===== THE INPUT

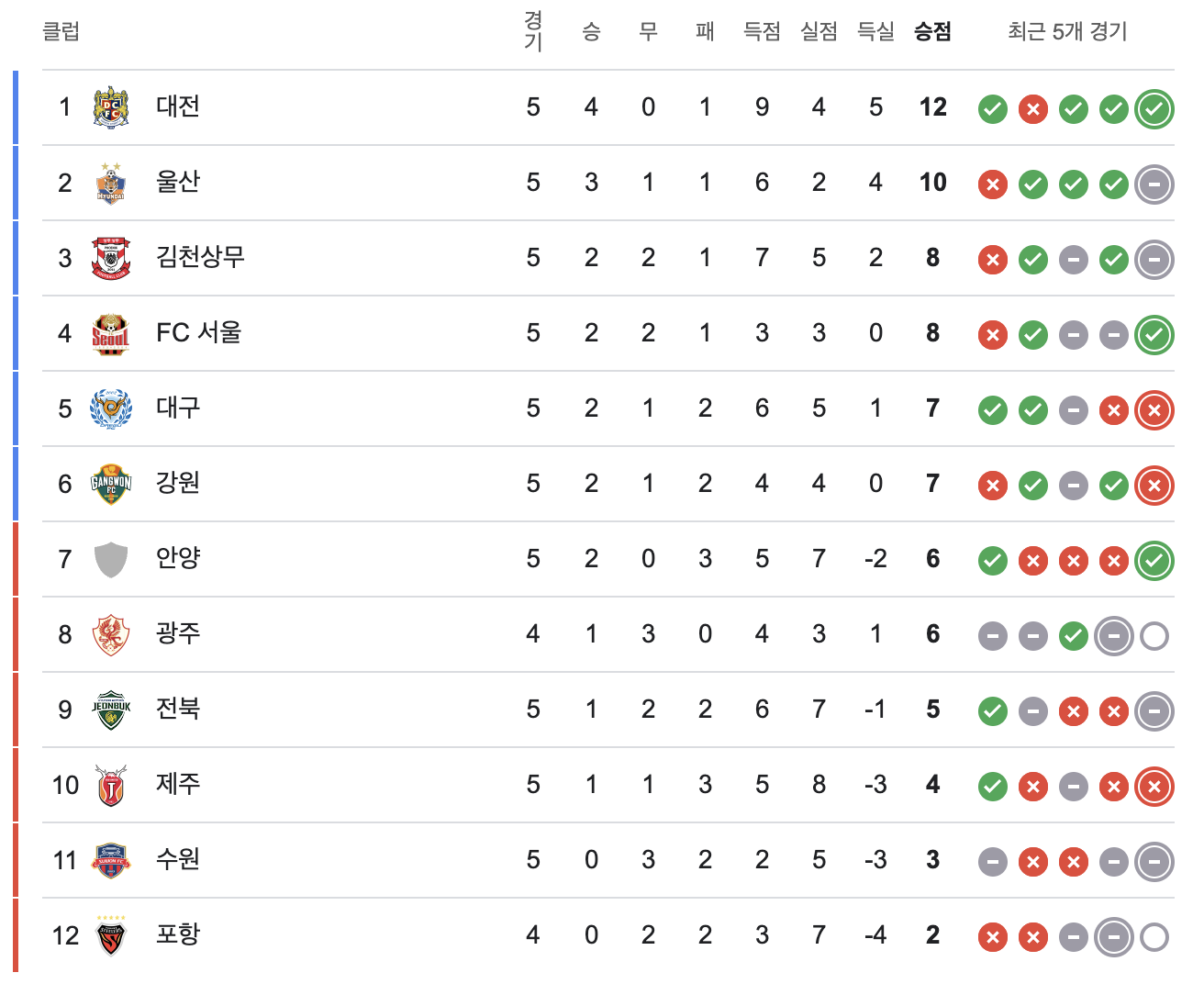Click 대전's latest ringed win checkmark
Screen dimensions: 1204x995
tap(1154, 109)
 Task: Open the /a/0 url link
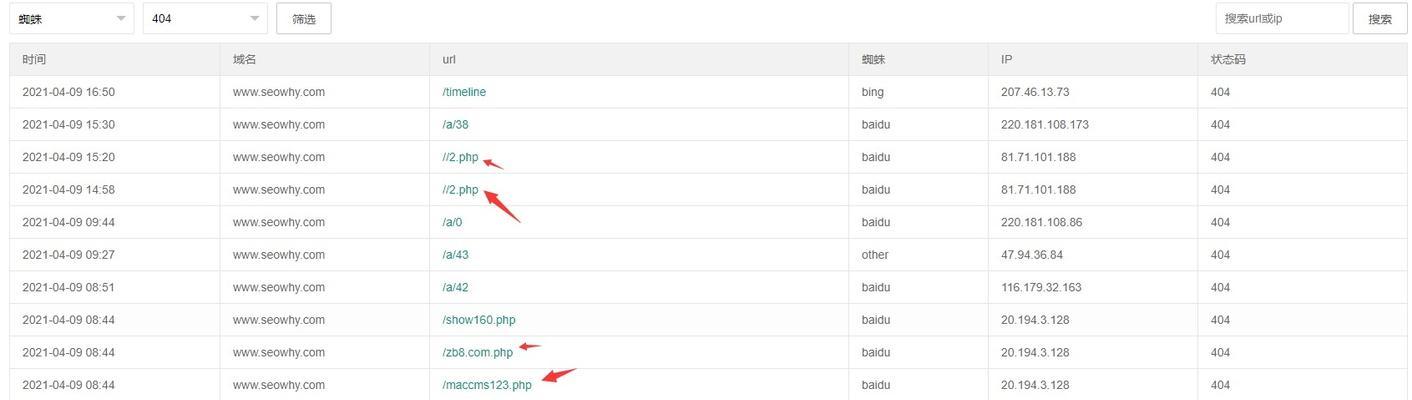tap(452, 222)
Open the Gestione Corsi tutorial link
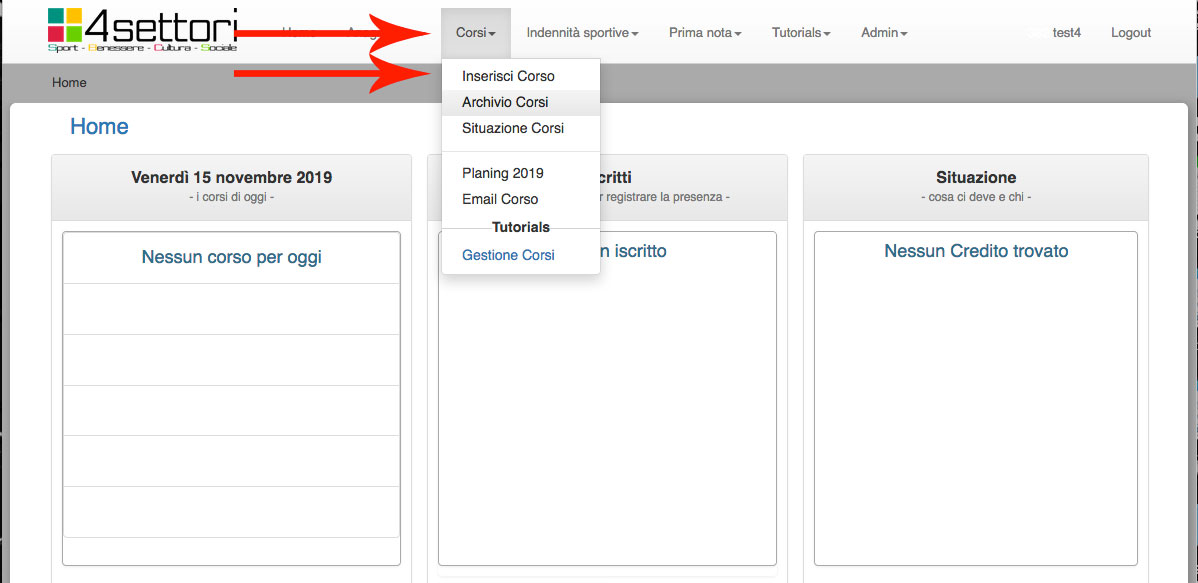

==========

* _WHAT TO WORK ON_:
Which lines of the records contain the string "link"? Extract each of them word for word.

* _RESULT OF THIS EXERCISE_:
 Task: Open the /a/0 url link
Open the Gestione Corsi tutorial link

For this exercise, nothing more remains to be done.